Starting around 1900, the notion of a ‘childhood’ – where kids study and play – began to take hold. Kids were increasingly seen as students, exempt from work, protected from financial concerns, and sheltered by a new legal status. It was a fraught transition and it is disputed what triggered the change. Some scholars say it was an influx of immigrants who competed with children for jobs. Or perhaps technological advancement diminished the need for unskilled labor. Others argue it was compulsory school legislation. Still others point to increasing parental wages. By the 1930s ‘childhood’ had become a bona fide life stage. Since these children did not contribute financially, Zelizer calls it the age of the ‘economically useless but emotionally priceless child.’
With the dawn of the twenty-first century, academics wonder whether society has created the ‘consumer child.’ The childhood experience is getting more and more expensive. Leisure activities are often consumer activities – going to the movies, joining sports teams, playing pricey video games, and chatting on expensive cell phones and computers. Tess Ridge, a professor at the University of Bath in the UK, calls this ‘the commodification of childhood.’
Only rich kids get to be kids.
The wealthy essentially created our notion of childhood. The affluent members of society were the first to dress children in special clothing, create age-specific institutions, and separate kids from adults.
From the very beginning, their notion of childhood posed a challenge for working-class families. Up until 1929, many states’ child labor laws, which were designed to protect children from working and give them a childhood of study and play, exempted poor children. Poor children were allowed to work if their wages supported a widowed mother or a disabled father. Poor children didn’t get the same childhood that all the other kids were legally entitled to.
Now the legal structure protects all kids from performing child labor. But the reality is more complex. Often kids in poor families do plenty of work. For example, children in single-parent households, where poverty is much more likely, spend roughly twice as much time doing household work compared to their counterparts in two-parent households. Researchers also highlight the ‘undocumented work’ of children who help in their family’s business – whether it is a restaurant, a liquor store, or a food stall. This is especially evident in immigrant families, where kids can offer language skills, cultural knowledge, and technology abilities. Such kids often accompany their parents to doctors’ appointments, parent-teacher conferences, and other meetings serving as translators and interpreters. These kids spend their evenings and weekends doing real, valuable work.
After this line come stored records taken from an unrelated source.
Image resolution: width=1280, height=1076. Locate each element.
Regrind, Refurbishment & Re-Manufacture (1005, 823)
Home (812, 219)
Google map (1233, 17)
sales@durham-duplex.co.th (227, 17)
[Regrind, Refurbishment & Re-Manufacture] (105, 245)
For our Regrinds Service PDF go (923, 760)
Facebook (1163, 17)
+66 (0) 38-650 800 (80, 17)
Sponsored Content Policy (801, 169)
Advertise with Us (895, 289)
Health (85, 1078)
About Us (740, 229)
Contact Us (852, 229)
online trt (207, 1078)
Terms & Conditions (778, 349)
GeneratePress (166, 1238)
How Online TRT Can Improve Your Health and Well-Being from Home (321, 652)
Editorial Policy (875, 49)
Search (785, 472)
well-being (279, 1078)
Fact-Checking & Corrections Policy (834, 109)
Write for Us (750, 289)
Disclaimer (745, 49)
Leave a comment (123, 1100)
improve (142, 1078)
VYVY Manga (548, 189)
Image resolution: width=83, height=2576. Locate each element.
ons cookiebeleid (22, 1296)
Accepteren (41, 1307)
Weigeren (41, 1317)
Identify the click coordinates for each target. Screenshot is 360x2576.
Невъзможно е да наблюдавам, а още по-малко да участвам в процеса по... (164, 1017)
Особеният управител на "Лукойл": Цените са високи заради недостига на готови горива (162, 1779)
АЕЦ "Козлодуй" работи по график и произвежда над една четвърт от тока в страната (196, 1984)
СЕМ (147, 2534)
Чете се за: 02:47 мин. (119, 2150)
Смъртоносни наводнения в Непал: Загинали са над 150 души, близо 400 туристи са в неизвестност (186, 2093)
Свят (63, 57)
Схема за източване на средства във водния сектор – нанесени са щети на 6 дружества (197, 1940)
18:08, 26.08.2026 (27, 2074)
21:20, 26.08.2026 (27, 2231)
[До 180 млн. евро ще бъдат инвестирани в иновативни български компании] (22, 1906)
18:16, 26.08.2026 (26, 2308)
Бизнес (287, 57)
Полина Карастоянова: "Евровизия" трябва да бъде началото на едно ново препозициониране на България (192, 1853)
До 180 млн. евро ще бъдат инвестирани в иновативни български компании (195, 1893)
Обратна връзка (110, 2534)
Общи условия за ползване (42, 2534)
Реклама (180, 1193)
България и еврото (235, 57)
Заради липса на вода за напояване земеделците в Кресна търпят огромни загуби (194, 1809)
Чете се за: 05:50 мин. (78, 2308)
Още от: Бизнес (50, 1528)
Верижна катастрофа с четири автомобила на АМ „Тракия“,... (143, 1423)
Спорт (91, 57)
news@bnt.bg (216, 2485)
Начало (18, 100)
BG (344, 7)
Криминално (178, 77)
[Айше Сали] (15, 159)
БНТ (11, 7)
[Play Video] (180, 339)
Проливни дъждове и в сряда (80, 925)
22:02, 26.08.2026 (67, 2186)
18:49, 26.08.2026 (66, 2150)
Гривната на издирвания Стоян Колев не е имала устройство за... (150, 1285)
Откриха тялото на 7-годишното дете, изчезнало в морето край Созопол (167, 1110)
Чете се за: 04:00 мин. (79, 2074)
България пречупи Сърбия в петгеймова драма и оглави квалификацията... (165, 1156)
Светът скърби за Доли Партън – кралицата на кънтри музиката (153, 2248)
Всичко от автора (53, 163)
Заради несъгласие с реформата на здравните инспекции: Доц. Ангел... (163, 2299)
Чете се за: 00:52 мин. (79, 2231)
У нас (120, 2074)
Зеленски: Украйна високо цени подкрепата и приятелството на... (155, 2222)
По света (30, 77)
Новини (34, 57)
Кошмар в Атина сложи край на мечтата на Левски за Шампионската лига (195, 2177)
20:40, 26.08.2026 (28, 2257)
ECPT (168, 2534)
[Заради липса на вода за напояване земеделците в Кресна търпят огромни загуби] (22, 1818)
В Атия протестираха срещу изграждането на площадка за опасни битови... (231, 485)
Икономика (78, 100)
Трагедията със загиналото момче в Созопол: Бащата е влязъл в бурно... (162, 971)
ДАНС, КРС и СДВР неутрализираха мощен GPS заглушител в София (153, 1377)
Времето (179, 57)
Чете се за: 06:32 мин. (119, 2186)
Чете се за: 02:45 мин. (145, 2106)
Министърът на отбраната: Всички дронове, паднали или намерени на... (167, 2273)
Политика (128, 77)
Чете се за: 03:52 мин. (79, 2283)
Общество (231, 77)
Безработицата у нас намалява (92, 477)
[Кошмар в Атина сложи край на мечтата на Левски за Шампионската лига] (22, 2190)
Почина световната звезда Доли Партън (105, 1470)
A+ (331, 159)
Even if children in poverty aren’t working the price tag of a ‘normal’ childhood can be prohibitive. Ridge’s research found that the mounting cost of childhood means poor children are left out. They cannot afford to go bowling with friends. They cannot afford clothing they feel comfortable in. This makes them vulnerable to social exclusion and isolation.
Even though childhood is now a universally accepted life stage, it is still not available to many kids living in poverty. As Pavla Miller, a professor at RMIT University in Australia, says, “the priceless child is probably being wiped out among the poor and near poor. In the middle and upper classes, in contrast, the priceless child still reigns.”